Saving money with a shorter school year is an idea that appears to be dividing Minneapolis parents, a split that’s partly based on race.
A district survey of mostly white Minneapolis parents and district employees says that a shorter school year is all right, as long as class sizes don’t grow. Parents of color, however, aren’t nearly as sold on fewer school days.
The Minneapolis district used surveys to test possible cuts as it stares down a $33 million deficit for next school year. The latest online and phone surveys and focus groups were conducted by the district as it prepares to make final budget decisions in coming months.

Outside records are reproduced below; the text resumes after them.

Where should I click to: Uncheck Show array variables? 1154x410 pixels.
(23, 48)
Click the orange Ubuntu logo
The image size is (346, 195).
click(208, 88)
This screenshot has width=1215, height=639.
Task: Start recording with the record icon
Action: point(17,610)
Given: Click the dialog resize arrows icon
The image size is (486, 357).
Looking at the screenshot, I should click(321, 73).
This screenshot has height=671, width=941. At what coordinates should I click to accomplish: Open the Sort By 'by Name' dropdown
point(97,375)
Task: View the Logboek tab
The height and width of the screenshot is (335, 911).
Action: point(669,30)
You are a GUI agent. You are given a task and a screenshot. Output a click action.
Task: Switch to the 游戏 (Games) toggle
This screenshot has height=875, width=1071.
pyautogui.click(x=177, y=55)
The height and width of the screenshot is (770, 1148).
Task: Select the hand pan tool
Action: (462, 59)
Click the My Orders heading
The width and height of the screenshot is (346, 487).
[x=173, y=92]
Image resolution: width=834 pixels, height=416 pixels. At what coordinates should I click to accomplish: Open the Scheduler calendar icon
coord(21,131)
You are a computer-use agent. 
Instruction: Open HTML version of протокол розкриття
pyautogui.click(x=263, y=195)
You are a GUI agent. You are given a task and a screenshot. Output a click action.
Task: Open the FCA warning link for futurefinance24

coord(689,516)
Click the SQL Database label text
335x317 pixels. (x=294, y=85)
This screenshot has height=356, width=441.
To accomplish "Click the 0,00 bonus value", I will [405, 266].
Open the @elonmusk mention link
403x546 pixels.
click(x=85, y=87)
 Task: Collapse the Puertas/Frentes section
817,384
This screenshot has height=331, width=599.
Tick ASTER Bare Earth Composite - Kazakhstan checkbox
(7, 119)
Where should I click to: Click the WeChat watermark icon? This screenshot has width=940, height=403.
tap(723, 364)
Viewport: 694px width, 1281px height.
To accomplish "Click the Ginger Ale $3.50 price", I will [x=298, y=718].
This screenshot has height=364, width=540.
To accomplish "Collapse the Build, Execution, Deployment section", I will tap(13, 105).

District officials have batted around hypotheticals at board meetings, but one thing is clear: Large-scale cuts must happen.
Superintendent Ed Graff has said all options are on the table, including cutting school days, which could save $1 million per day.
“Now that we have that information around what is valued by our community, we will be incorporating this into our budget recommendations,” Graff said at Tuesday evening’s board meeting.
In January, the board is scheduled to vote on whether to reduce this school year by two days.
Most respondents supported cutting two days this year and starting classes after Labor Day next year. Those polled want the district to use resources in ways that focus on better student outcomes and equity.
The results differed between online surveys, which were taken by mostly white people, and phone surveys, which mostly questioned people of color.
About 70 percent of the more than 3,000 people who took the online survey supported cutting two days this year and starting next year after Labor Day.
The 750 phone survey responses were more mixed. Just 30 percent of those participants were in favor of shaving off two days, and 44 percent were in favor of beginning post-Labor Day.
A lack of support for calendar switches could stem from worries about child care and after-school activities, focus group respondents said.
The evaluation team is convening budget focus groups at middle and high schools in December.
The school board also certified a property tax levy at a 6.02 percent increase over the previous year.